I am helping my folks renovate a house and move into it. For the next few weeks I am using their spare pickup which is a 2003 Avalanche which has some issues I would love to help them out with if I can.
They took it to the Chevy dealership in their podunk town who diagnosed a bad body module, attempted to replace it and were unable to program it stating that their tool couldn't do so since the ECU would never finish the error scan and give the readiness signal to be able to set up the new body module, and that it was probably the aftermarket stereos fault. My folks paid their not insignificant bill and got the pickup back exactly as they delivered it.
As I have been driving it for the last week what I have noticed is that the seat heaters come on at random, the blower motor works only sometimes (when it does all speeds function correctly), about 70% of the time when you start the truck it will be in 4wd low and on one occasion switched from 2wd to 4 low while sitting at a red light. Pops says there are a few more funky things it does as well.
I have noticed things got worse after bombing down a particularly rough road and getting quite bounced around. This makes me think more along the lines of a bad connection somewhere.
I plugged in the older Mac OBD2 reader at the shop and it said "no faults found".
What I am hoping here is that this is a common enough issue that someone knows where I should start looking. Having never touched a CANbus system I am hesitant to just start tearing the thing apart.
Those can be fun. Make sure your power supply and grounds are good. Unplug connectors at the bcm and look for green. Follow harnesses and look for rub through. Clean up the grounds at the frame, just beside the abs pump. Make sure the battery is good, and the voltage is stable.
A bcm problem can come from any module it talks to, so that means everything... The seat heater and blower problem seem to suggest heater control, but the 4wd problem...
I did swap the body module using the 30 minute key on key off method. It fixed nothing.
All grounds checked and cleaned. Blower fan was a bad fan resistor pack. When the drivers window is cracked in the rain I can watch drips fall as if they are intentuonally channeled right on the window/lock/seat heater switch unit. Nice design GM! So now I am thinking more along the lines of a litany of small failures.
I was foolish enough to actually buy this Avalanche from them. I..... I have no good explanation for this. I don't like the thing.
A.C. clutch doesn't engage. Have 5v reference at the low pressure cutout switch and jumpering it doesn't turn it on. I need to check for voltage at the clutch but it is so damn deep in the bay.
I wonder how hard it is to come up with a good wiring diagram, and trying to sort out a strategy, like going after items that are just "dumb" switches vs actual modules.
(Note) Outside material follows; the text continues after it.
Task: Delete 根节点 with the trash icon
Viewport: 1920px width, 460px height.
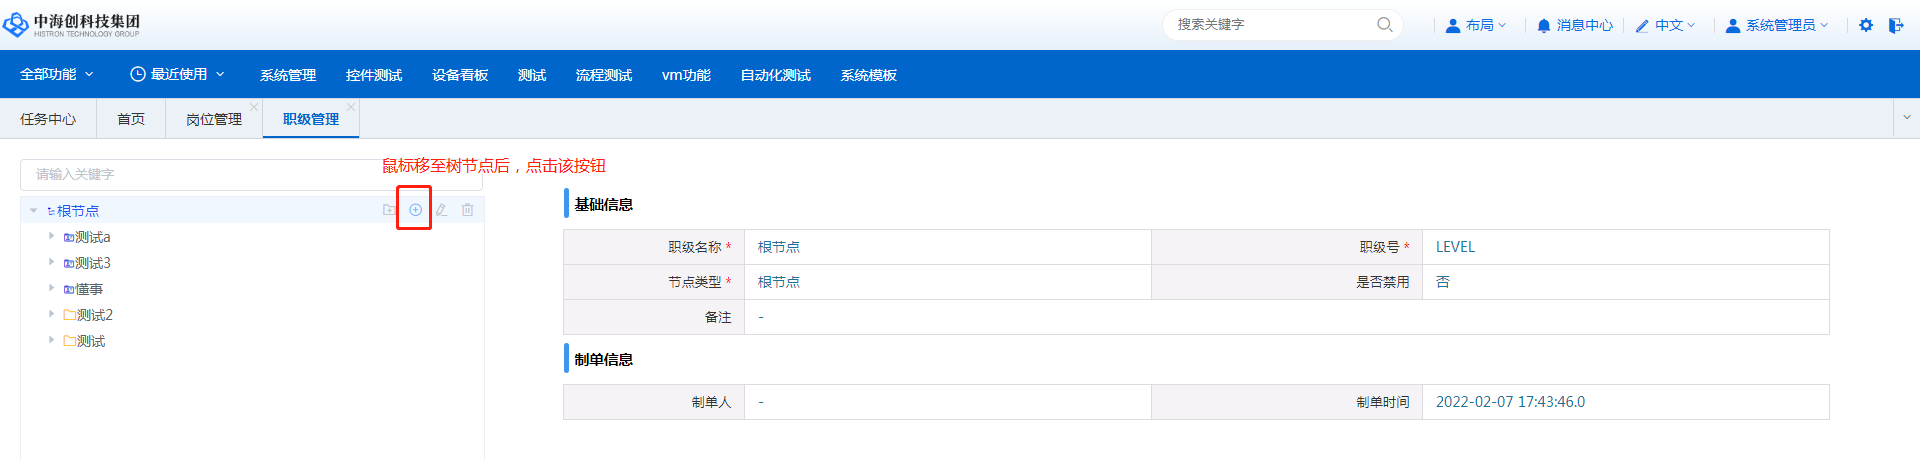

An aggravating CANbus thing I hadn't thougth about much is that you can't just remove an item to see if the other things stop misbehaving, right? Or maybe you can; presumably, as I think Keith mentioned in one OBD/CAN discussion, you don't want to have to call a tow truck if something HVAC goes splat; the question is, can something spouting gibberish and causing problems be removed and stop the problems? I guess finding out which bits are CAN modules and which are just switches would help think about it.
I wonder which category the cluster at the bottom of the rain drain is...
I'm thinking that seat switch might not be CAN: If it were, it shouldn't need all those wires; it would just send all its messages on the single bus. (Not sure whether yours has the adjustable pedals, but it seems odd that the entire switch type would be CAN or not based on that difference, or that the simpler version would be CAN and the more involved one not...)
I suppose it could be a bunch of wires from the switch to the BCM or a sub-board... Back to wanting a manual, but I'm crossing my fingers that individual splatted components can be switched out. Maybe try the seat heater switch and see if that one item stops misbehaving? Pick the cheapest misbehaving control?
Hal
UltraDork
6/4/18 12:09 p.m.
Jumper K Balls said:
I have noticed things got worse after bombing down a particularly rough road and getting quite bounced around. This makes
me think more along the lines of a bad connection somewhere.
Check the fit of all the module connectors. Helped a friend track down a random misfire on his Subaru. The ECU connector did not fit snugly and would lose connection on a couple pins if bumped. Some tape to hold it in place solved the problem. Another one of those 6 hours to find and 2 minutes to solve problems.